── Record list ──

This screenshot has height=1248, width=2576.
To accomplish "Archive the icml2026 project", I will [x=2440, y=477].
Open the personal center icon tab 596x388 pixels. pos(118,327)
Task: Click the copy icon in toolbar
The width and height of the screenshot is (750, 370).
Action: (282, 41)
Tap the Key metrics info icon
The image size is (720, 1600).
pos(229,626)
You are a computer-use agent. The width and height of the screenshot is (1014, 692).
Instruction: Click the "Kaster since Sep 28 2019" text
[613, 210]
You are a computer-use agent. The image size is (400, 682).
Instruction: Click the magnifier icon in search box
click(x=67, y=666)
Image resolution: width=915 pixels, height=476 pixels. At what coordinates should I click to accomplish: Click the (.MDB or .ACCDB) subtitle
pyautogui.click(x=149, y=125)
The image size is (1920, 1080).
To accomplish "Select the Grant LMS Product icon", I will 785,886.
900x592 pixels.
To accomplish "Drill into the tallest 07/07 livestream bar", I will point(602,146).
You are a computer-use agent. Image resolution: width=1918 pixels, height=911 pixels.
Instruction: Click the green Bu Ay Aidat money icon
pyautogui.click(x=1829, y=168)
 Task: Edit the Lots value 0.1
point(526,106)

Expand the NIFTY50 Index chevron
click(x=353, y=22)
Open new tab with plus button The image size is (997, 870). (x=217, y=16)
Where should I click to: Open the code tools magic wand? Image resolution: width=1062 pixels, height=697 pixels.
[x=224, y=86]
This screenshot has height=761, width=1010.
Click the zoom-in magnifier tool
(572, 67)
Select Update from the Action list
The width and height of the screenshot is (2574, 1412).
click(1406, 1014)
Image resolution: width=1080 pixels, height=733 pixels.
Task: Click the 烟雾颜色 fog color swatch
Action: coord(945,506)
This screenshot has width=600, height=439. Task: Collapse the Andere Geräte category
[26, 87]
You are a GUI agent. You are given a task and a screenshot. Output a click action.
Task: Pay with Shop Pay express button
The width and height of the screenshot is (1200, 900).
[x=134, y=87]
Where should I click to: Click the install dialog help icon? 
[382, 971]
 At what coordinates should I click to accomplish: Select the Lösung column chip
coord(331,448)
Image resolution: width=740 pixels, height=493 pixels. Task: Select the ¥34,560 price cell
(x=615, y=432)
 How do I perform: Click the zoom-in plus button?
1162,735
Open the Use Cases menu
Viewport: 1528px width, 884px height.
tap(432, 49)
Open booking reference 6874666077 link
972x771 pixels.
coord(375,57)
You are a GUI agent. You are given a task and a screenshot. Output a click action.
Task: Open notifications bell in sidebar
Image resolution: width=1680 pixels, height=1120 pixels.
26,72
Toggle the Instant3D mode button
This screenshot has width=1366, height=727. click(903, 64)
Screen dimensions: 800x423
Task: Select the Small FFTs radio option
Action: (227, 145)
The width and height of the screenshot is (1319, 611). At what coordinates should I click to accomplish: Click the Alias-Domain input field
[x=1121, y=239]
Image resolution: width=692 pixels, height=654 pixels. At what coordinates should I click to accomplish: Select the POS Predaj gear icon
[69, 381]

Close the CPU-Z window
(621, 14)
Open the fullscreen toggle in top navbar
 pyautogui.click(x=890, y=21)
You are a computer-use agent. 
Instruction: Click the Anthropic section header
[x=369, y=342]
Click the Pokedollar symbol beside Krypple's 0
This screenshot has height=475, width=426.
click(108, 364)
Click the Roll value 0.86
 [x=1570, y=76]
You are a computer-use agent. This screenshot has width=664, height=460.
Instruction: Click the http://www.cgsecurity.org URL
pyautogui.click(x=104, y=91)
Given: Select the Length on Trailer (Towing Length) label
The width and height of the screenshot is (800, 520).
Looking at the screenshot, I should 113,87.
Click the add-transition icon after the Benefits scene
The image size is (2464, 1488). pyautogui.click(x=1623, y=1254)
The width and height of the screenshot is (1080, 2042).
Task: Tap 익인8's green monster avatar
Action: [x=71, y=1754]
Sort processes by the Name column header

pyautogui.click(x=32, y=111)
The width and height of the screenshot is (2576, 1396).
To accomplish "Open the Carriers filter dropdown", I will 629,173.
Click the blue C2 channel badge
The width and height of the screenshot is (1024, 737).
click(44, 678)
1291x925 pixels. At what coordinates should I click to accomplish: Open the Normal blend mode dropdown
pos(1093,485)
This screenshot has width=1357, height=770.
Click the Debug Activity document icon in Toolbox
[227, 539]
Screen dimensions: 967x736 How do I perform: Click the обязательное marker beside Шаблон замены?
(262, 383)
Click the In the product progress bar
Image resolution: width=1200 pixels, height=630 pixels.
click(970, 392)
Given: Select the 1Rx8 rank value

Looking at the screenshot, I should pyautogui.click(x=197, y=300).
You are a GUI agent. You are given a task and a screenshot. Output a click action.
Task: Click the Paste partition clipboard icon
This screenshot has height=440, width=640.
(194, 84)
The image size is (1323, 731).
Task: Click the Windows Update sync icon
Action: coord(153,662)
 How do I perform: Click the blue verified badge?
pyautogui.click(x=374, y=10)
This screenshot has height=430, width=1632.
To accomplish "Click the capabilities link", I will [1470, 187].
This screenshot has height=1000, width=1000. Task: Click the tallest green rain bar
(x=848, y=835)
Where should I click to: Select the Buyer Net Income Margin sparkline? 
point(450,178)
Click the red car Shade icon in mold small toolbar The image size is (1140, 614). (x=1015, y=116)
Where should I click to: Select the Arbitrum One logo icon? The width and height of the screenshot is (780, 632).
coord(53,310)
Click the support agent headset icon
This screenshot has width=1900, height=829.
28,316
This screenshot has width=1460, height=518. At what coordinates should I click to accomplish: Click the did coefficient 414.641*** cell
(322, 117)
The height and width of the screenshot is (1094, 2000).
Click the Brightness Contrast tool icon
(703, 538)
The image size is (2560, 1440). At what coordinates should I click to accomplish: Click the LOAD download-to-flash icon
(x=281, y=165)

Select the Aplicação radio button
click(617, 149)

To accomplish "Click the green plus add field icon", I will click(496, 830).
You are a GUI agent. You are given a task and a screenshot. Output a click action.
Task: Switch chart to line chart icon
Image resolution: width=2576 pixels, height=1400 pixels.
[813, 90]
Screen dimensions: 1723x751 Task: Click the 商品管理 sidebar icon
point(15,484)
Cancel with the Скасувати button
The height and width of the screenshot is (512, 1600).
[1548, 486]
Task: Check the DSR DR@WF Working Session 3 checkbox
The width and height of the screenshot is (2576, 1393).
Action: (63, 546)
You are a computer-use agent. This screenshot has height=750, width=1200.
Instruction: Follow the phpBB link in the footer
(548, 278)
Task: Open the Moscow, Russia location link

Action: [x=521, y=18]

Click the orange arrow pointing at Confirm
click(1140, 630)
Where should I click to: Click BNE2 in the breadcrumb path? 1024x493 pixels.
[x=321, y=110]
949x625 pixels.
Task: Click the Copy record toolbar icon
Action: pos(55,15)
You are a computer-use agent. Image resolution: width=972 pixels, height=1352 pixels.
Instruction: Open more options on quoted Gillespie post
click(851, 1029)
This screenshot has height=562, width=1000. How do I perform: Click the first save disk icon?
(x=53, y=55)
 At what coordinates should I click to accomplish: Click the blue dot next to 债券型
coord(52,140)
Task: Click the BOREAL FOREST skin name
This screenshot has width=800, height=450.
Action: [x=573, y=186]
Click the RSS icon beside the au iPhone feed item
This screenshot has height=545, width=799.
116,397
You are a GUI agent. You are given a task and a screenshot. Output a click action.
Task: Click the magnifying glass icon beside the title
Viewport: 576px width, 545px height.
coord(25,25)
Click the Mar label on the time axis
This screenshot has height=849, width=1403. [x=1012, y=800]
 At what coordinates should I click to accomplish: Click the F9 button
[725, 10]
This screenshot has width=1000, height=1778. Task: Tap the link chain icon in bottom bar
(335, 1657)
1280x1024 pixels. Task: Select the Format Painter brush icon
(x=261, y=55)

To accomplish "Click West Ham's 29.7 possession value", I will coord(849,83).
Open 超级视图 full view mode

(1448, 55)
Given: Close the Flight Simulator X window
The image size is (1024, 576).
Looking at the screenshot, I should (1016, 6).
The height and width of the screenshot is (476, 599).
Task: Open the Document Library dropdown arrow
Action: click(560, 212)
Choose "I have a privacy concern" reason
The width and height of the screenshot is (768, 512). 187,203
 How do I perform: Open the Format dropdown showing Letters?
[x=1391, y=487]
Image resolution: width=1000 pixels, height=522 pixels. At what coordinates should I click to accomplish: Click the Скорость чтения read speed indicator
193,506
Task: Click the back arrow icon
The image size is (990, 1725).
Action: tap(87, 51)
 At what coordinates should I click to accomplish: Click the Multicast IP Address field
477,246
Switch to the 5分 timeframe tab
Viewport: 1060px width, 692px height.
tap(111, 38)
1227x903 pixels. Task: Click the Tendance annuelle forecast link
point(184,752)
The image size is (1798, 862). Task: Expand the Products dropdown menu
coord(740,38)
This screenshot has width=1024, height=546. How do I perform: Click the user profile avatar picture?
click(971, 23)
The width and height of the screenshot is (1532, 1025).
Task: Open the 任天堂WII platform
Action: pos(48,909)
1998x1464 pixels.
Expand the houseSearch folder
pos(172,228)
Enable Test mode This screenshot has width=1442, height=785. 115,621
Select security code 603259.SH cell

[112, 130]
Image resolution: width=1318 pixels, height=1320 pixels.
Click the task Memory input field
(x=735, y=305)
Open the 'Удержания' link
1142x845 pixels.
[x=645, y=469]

───

## Exercise objective
Please reproduce the items verbatim, from the very first line up to and including the line with "I will point(602,146).".

## Exercise answer
This screenshot has height=1248, width=2576.
To accomplish "Archive the icml2026 project", I will [x=2440, y=477].
Open the personal center icon tab 596x388 pixels. pos(118,327)
Task: Click the copy icon in toolbar
The width and height of the screenshot is (750, 370).
Action: (282, 41)
Tap the Key metrics info icon
The image size is (720, 1600).
pos(229,626)
You are a computer-use agent. The width and height of the screenshot is (1014, 692).
Instruction: Click the "Kaster since Sep 28 2019" text
[613, 210]
You are a computer-use agent. The image size is (400, 682).
Instruction: Click the magnifier icon in search box
click(x=67, y=666)
Image resolution: width=915 pixels, height=476 pixels. At what coordinates should I click to accomplish: Click the (.MDB or .ACCDB) subtitle
pyautogui.click(x=149, y=125)
The image size is (1920, 1080).
To accomplish "Select the Grant LMS Product icon", I will 785,886.
900x592 pixels.
To accomplish "Drill into the tallest 07/07 livestream bar", I will point(602,146).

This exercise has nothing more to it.